Le chef de file des oméga-3 est l'acide alpha-linolénique, que l'on retrouve dans l'huile de lin, de colza, de cameline, et plus modestement dans l'huile de noix et de noisette. Les oméga-3 se trouvent aussi dans les petits poissons gras.
À partir de l'acide alpha-linolénique, l'organisme produit l'EPA et le DHA, mais le taux de conversion reste faible. Selon Pauline Chambon, il ne suffit pas de compter sur une cuillère d'huile de lin dans une salade pour couvrir les besoins en EPA et DHA.
Ce que les acides gras font dans l'organisme
Les acides gras ne servent pas seulement de réserve d'énergie, même s'ils apportent 9 kilocalories par gramme, soit deux fois plus que les glucides ou les protéines.
Ils jouent d'abord un rôle structurel. Ils s'intègrent dans les membranes cellulaires, dont la qualité dépend donc directement des acides gras consommés. Ils influencent la fluidité membranaire, les échanges transmembranaires, l'efficacité des récepteurs et transporteurs, ainsi que la déformabilité cellulaire. Cette fluidité compte particulièrement pour les globules rouges et pour les cellules immunitaires lors de la diapédèse.
Ils servent ensuite de précurseurs à plusieurs médiateurs biochimiques : prostaglandines, leucotriènes et thromboxanes. Ils participent également à certaines cascades immunitaires.
Enfin, ils exercent un rôle épigénétique : les acides gras peuvent se fixer sur les récepteurs PPAR, ouvrir la molécule d'ADN et activer certains gènes, notamment impliqués dans le métabolisme des glucides.
Le ratio oméga-6 / oméga-3, le repère central
L'organisme fabrique certains acides gras au niveau hépatique, mais cette voie reste secondaire. L'alimentation demeure essentielle, surtout pour les acides gras essentiels que l'organisme ne sait pas fabriquer : l'acide linoléique côté oméga-6, et l'acide alpha-linolénique côté oméga-3.

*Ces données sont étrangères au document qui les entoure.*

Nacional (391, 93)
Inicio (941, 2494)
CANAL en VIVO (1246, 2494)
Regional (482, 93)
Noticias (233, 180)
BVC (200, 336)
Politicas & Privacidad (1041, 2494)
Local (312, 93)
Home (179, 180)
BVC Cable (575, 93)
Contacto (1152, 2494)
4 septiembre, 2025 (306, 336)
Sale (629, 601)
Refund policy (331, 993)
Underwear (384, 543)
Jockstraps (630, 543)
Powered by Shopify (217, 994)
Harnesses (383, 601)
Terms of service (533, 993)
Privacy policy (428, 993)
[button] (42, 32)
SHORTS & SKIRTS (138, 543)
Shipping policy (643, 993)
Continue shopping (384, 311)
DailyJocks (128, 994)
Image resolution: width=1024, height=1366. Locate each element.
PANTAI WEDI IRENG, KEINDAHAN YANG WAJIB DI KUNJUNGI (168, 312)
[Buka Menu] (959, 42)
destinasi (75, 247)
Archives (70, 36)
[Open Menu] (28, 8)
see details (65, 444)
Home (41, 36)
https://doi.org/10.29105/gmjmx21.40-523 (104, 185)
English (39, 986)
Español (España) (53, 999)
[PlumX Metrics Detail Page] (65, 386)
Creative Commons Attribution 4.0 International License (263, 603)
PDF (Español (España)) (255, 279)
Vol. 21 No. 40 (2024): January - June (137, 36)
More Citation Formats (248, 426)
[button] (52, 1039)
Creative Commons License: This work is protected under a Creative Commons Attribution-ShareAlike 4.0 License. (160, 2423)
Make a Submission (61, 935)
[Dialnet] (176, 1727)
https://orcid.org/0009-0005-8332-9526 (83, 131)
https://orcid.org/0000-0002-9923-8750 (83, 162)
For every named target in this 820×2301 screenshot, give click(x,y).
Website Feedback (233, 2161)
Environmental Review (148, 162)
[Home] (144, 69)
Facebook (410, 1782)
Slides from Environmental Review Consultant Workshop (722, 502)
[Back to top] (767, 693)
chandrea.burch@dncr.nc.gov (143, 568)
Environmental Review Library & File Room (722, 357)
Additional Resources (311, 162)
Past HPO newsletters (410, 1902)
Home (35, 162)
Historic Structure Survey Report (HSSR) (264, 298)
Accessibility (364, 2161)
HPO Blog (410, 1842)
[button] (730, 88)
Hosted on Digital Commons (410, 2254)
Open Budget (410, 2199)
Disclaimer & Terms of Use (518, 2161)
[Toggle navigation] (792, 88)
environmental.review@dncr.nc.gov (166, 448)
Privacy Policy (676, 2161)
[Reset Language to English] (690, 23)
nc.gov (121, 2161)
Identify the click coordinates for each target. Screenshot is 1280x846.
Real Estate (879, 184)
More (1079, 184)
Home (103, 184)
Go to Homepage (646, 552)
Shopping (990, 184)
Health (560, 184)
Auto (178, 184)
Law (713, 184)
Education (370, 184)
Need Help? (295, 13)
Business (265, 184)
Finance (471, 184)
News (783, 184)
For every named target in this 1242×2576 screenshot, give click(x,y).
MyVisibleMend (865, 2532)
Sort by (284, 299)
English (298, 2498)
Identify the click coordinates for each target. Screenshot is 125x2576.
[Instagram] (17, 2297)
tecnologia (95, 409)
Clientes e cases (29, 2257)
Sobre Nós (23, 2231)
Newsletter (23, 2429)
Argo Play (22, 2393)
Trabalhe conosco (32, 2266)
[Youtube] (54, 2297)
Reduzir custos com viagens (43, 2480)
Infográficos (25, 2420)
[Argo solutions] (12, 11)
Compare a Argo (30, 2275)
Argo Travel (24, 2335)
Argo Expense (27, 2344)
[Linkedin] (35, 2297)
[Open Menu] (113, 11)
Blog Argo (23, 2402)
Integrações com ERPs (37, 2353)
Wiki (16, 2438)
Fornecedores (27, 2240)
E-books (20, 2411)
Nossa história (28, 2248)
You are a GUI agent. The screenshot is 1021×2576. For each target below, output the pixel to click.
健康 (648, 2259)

L'enzyme delta-désaturase intervient dans la transformation des oméga-6 et des oméga-3. Elle travaille lentement, et plusieurs facteurs la ralentissent encore : l'avancée en âge, la consommation d'alcool, l'hyperthyroïdie, un cholestérol élevé et un ratio oméga-6 / oméga-3 déséquilibré.
Selon Pauline Chambon, le ratio idéal se situe entre 2 et 4, au maximum à 5, alors que l'alimentation moyenne affiche plutôt un ratio autour de 15. Un point mérite d'être retenu : la population manque souvent d'oméga-6 et d'oméga-3, et surtout d'oméga-3. L'objectif est donc double, augmenter les apports en oméga-6 et augmenter davantage encore les apports en oméga-3.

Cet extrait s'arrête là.